Java CompletableFuture, Part 4: Production Patterns and Testing
How to handle fire-and-forget failures safely, keep systems stable under high event load, and write async tests that are fast and deterministic.
The Dark Side of Async
Parts 1, 2, and 3 of this series covered the async fundamentals, composition, and error handling.

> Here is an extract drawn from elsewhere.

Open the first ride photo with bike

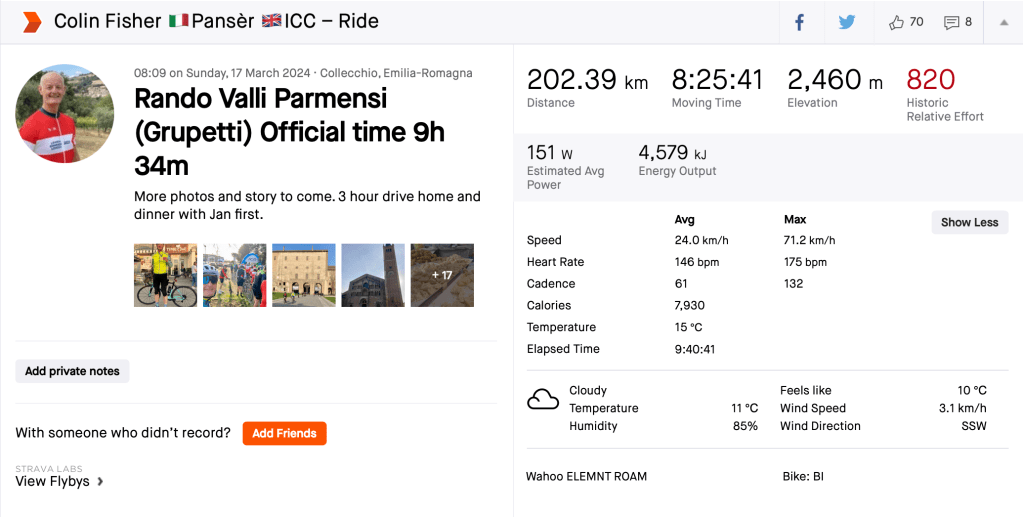click(x=166, y=275)
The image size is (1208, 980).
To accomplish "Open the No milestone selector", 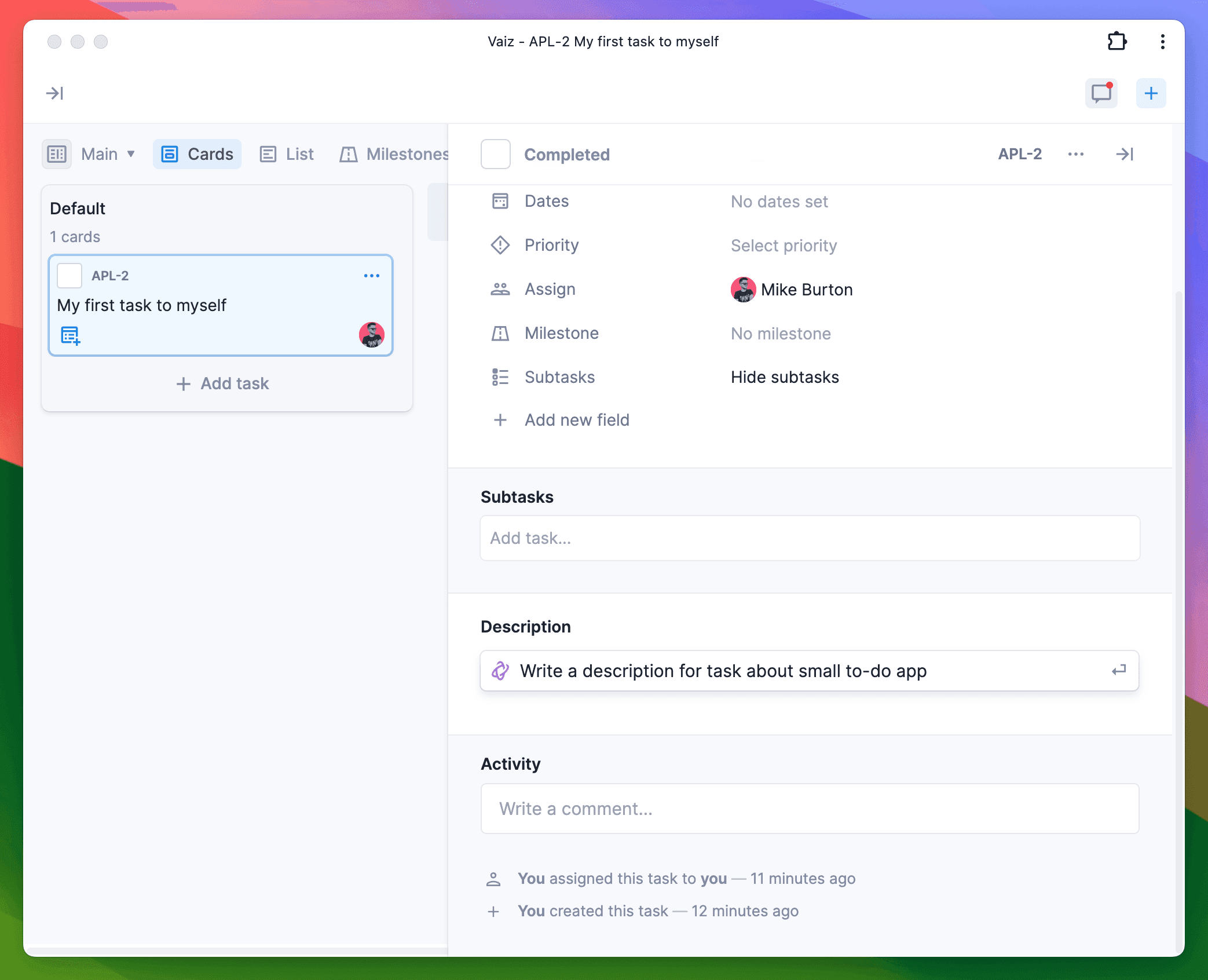I will [780, 334].
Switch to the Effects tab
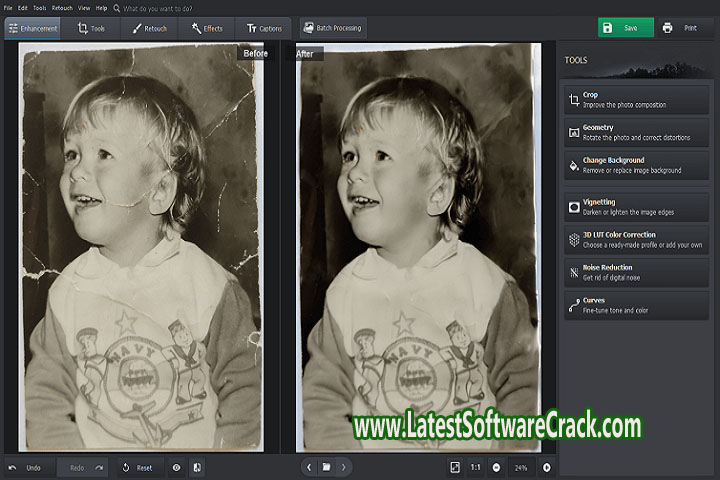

This part covers the patterns that separate production code from tutorial code.
Three areas to address:
- Fire-and-forget: when you do not wait for results, and why that is dangerous
- High pressure: what happens when tasks arrive faster than you can process them
- Testing: writing async tests that are fast and deterministic
Fire-and-Forget: Handle With Care
Fire-and-forget is when you start an async operation but do not wait for it to complete:
// Start the task and move on
CompletableFuture.runAsync(() -> sendAnalyticsEvent(event));
// Execution continues immediatelyWhen fire-and-forget is appropriate
- Non-critical operations (analytics, metrics)

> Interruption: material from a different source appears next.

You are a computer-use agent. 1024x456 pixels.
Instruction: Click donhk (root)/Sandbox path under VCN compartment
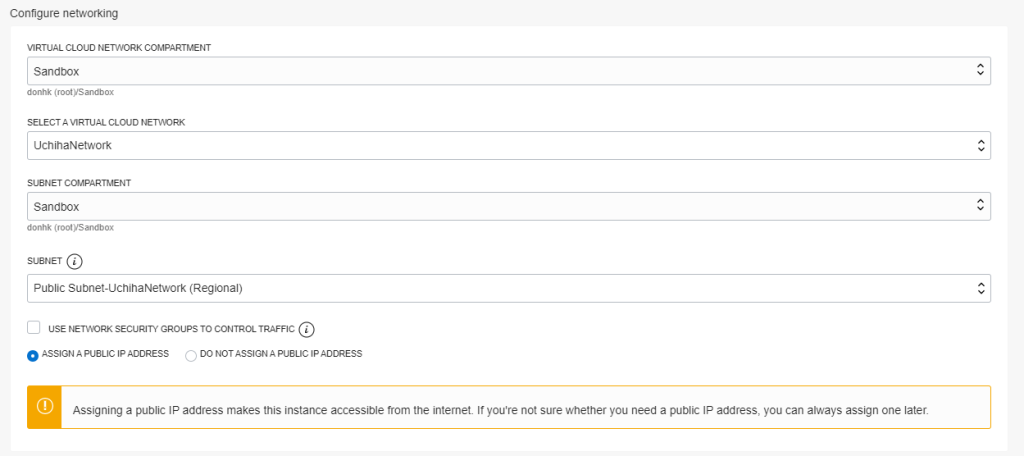click(71, 92)
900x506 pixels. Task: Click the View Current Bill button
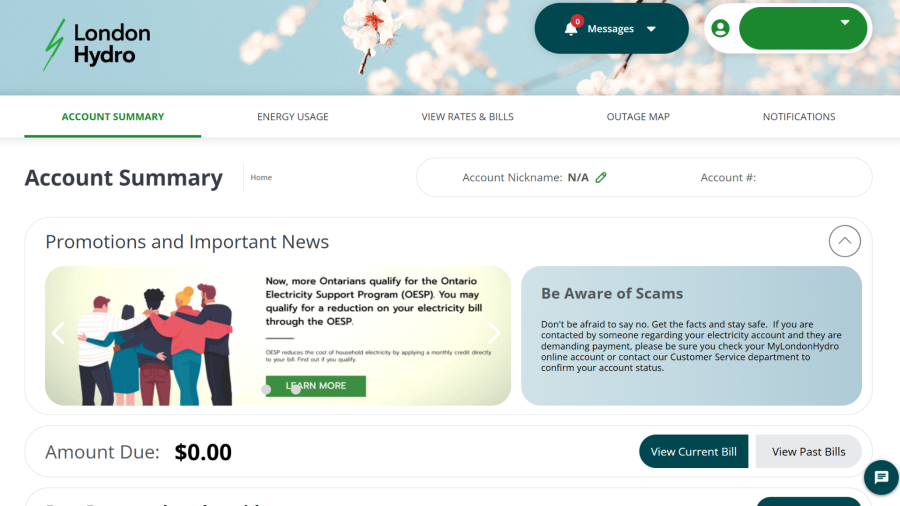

- Notifications where occasional failure is acceptable
- Cache warming and pre-loading
- Audit trails that should not block the main flow
When fire-and-forget is dangerous
- Critical business operations
- Operations where failure must be reported
- When you need to track completion
- When back-pressure is needed
Silent Failures
The most common fire-and-forget mistake:
// Bad: exceptions vanish silently
public void logAnalytics(String event) {
CompletableFuture.runAsync(() -> {
analyticsService.send(event); // If this throws, the exception is lost
});
}If analyticsService.send() throws:
- No stack trace is printed
- No error is logged
- No way to know it failed
- Analytics silently stops working
This looks like it handles errors, but it does not:
// Also bad: catches the error but discards it
CompletableFuture.runAsync(() -> analyticsService.send(event))
.exceptionally(ex -> {
return null; // Error caught and thrown away
});Safe Fire-and-Forget Patterns
Pattern 1: Always log errors
At minimum, always log errors in fire-and-forget operations:
public void safeFireAndForget(Runnable task, String taskName) {
CompletableFuture.runAsync(task, executor)
.whenComplete((result, ex) -> {
if (ex != null) {
log.error("[FIRE-AND-FORGET] Task '{}' failed: {}",
taskName, ex.getMessage(), ex);
metrics.increment("async." + taskName + ".error");
} else {
metrics.increment("async." + taskName + ".success");
}
});
}Pattern 2: Fire-and-forget with retry
For important operations that should not block but need reliability:
public void fireAndForgetWithRetry(Runnable task, String name, int maxRetries) {
executeWithRetry(task, name, maxRetries, 0);
}
private void executeWithRetry(Runnable task, String name, int maxRetries, int attempt) {
CompletableFuture.runAsync(task, executor)
.whenComplete((result, ex) -> {
if (ex != null && attempt < maxRetries) {
log.warn("Task '{}' failed, retrying ({}/{})",
name, attempt + 1, maxRetries);
sleep(100 * (attempt + 1)); // Simple exponential backoff
executeWithRetry(task, name, maxRetries, attempt + 1);
} else if (ex != null) {
log.error("Task '{}' failed after {} retries", name, maxRetries, ex);
metrics.increment("async." + name + ".final_failure");
}
});
}Pattern 3: Fire-and-forget with fallback
When you have a backup plan for failures:
public void fireAndForgetWithFallback(
Runnable primaryTask,
Runnable fallbackTask,
String taskName) {
CompletableFuture.runAsync(primaryTask, executor)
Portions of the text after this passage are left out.